Wang J(1), Jiu S(2), Xu Y(3), Sabir IA(4), Wang L(5), Ma C(6), Xu W(7), Wang S(8), Zhang C(9).
Author information:
(1)Department of Plant Science, School of Agriculture and Biology, Shanghai Jiao Tong University, Minhang, Shanghai, 200240, China. Electronic address: [Email]
(2)Department of Plant Science, School of Agriculture and Biology, Shanghai Jiao Tong University, Minhang, Shanghai, 200240, China. Electronic address: [Email]
(3)Department of Plant Science, School of Agriculture and Biology, Shanghai Jiao Tong University, Minhang, Shanghai, 200240, China. Electronic address: [Email]
(4)Department of Plant Science, School of Agriculture and Biology, Shanghai Jiao Tong University, Minhang, Shanghai, 200240, China. Electronic address: [Email]
(5)Department of Plant Science, School of Agriculture and Biology, Shanghai Jiao Tong University, Minhang, Shanghai, 200240, China. Electronic address: [Email]
(6)Department of Plant Science, School of Agriculture and Biology, Shanghai Jiao Tong University, Minhang, Shanghai, 200240, China. Electronic address: [Email]
(7)Department of Plant Science, School of Agriculture and Biology, Shanghai Jiao Tong University, Minhang, Shanghai, 200240, China. Electronic address: [Email]
(8)Department of Plant Science, School of Agriculture and Biology, Shanghai Jiao Tong University, Minhang, Shanghai, 200240, China. Electronic address: [Email]
(9)Department of Plant Science, School of Agriculture and Biology, Shanghai Jiao Tong University, Minhang, Shanghai, 200240, China.
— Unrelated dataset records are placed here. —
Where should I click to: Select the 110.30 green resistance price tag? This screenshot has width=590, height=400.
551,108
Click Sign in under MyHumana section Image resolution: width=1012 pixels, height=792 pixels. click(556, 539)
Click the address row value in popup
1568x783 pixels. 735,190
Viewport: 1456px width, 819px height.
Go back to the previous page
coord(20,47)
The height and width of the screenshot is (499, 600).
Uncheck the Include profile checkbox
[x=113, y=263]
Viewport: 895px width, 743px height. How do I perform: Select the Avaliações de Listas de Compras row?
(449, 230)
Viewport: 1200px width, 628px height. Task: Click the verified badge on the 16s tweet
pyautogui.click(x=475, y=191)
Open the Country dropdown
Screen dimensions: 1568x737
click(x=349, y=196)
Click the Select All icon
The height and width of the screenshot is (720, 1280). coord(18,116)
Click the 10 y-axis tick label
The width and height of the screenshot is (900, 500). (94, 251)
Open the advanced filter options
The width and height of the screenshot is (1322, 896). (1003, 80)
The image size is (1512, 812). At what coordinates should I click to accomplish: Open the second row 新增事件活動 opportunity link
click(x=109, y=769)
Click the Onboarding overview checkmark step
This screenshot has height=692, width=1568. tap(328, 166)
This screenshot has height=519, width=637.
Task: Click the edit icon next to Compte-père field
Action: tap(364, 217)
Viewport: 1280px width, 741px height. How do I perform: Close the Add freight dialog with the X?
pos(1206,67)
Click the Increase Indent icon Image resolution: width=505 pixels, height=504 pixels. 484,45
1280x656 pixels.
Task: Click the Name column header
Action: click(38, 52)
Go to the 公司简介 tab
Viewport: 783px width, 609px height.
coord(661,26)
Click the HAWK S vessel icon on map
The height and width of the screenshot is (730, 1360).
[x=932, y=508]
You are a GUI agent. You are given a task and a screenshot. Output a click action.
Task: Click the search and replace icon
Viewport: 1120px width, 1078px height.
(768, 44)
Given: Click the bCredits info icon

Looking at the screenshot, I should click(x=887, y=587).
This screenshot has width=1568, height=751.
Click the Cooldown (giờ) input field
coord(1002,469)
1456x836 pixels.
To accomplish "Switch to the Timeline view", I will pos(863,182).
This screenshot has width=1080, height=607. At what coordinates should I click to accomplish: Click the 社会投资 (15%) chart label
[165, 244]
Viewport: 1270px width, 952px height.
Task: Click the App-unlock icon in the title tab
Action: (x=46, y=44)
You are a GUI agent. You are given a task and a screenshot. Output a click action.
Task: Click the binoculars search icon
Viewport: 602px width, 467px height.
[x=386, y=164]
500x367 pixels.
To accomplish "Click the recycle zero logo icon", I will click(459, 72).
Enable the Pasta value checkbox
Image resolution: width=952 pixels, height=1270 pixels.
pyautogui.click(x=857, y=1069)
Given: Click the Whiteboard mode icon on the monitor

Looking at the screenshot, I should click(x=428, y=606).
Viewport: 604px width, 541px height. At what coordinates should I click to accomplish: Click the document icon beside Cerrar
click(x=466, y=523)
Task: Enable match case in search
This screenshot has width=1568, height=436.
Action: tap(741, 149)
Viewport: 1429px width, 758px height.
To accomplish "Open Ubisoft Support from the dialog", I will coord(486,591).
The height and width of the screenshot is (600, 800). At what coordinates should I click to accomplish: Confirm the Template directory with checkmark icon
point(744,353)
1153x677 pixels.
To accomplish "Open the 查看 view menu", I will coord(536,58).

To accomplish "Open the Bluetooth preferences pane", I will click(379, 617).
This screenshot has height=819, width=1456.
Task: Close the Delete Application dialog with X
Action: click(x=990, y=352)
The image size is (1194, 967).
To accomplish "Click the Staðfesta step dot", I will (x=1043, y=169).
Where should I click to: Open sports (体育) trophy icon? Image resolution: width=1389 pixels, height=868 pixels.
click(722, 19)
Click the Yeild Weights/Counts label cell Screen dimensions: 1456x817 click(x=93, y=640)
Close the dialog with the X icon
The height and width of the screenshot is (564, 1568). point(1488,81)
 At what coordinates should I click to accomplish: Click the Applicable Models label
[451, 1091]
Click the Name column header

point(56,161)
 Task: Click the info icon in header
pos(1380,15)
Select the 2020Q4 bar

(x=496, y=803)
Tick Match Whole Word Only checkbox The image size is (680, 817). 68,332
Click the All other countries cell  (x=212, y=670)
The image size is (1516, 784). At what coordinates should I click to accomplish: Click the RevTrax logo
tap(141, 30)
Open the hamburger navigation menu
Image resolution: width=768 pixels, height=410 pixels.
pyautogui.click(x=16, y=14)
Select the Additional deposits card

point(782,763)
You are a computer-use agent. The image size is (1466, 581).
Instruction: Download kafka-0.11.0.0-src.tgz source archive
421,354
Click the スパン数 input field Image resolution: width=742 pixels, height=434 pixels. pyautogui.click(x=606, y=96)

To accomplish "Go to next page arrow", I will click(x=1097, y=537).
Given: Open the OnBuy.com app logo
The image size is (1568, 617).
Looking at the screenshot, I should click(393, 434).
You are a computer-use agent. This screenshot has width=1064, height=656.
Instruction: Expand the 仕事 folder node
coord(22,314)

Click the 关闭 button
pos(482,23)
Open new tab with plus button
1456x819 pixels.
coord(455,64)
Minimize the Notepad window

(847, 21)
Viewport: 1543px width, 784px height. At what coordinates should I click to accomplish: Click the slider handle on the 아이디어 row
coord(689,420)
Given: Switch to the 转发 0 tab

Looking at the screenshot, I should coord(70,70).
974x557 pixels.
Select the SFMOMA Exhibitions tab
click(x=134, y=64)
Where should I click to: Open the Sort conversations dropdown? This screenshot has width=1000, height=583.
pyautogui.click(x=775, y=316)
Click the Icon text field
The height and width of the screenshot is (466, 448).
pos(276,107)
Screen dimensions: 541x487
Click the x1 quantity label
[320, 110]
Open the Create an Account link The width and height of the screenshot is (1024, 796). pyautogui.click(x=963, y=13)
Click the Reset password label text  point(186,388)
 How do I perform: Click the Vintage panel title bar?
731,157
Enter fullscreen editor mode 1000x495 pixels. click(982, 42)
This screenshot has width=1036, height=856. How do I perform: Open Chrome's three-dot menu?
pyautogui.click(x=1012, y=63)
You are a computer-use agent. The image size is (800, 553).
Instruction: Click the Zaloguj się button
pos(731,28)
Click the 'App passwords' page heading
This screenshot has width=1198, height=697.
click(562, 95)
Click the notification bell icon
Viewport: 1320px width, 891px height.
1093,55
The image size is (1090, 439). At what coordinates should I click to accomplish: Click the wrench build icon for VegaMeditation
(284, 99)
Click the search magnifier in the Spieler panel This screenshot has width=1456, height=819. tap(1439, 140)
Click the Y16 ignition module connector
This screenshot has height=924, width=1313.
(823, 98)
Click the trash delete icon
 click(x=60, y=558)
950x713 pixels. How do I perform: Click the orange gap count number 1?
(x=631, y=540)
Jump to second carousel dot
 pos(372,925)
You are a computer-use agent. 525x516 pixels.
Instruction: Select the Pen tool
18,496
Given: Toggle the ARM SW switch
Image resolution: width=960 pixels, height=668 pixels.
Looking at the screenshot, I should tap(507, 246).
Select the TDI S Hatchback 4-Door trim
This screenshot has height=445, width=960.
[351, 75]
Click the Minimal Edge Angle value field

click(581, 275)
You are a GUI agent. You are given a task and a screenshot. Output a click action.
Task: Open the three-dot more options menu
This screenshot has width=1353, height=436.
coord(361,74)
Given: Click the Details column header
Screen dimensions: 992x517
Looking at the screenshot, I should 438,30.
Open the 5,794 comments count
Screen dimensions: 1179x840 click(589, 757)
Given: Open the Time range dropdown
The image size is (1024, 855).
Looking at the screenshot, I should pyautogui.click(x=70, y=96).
Electronic address: [Email]

Abstract

The MADS-box transcription factor SHORT VEGETATIVE PHASE (SVP) gene have important functions in flowering and dormancy regulation. However, the molecular mechanism of PavSVP regulating flowering and dormancy in sweet cherry remains unknown. We identified a MADS-box gene SVP-like named PavSVP from sweet cherry, which was closely to PmSVP and PpSVP from Prunus mume and Prunus persica by using phylogenetic tree analysis, suggesting a conserved function with these evolutionarily closer SVP homologs. Subcellular localization analysis indicated that, PavSVP was localized in the nucleus and cytomembrane. PavSVP expression in sweet cherries were observed in vegetative and floral tissues, but much higher level in flower buds. The seasonal expression level of PavSVP was higher during the stage of summer growth in flower buds, and declined gradually toward dormancy and flower initiation. Ectopic expression of PavSVP induced a delayed flowering and the occurrence of abnormal flowers, including curly sepals and plicated siliques in Arabidopsis. Furthermore, protein interaction analysis showed that PavSVP interacted with PavSEP, PavAP1 and PavJONITLESS. Unlike PavSVP, over-expression of PavSEP in Arabidopsis caused early flowering phenotype. In addition, the expression of PavSEP in flower buds was low in summer. These results will help reveal the molecular mechanisms of PavSVP in maintaining the suppression phase of flowering in sweet cherry during summer and winter.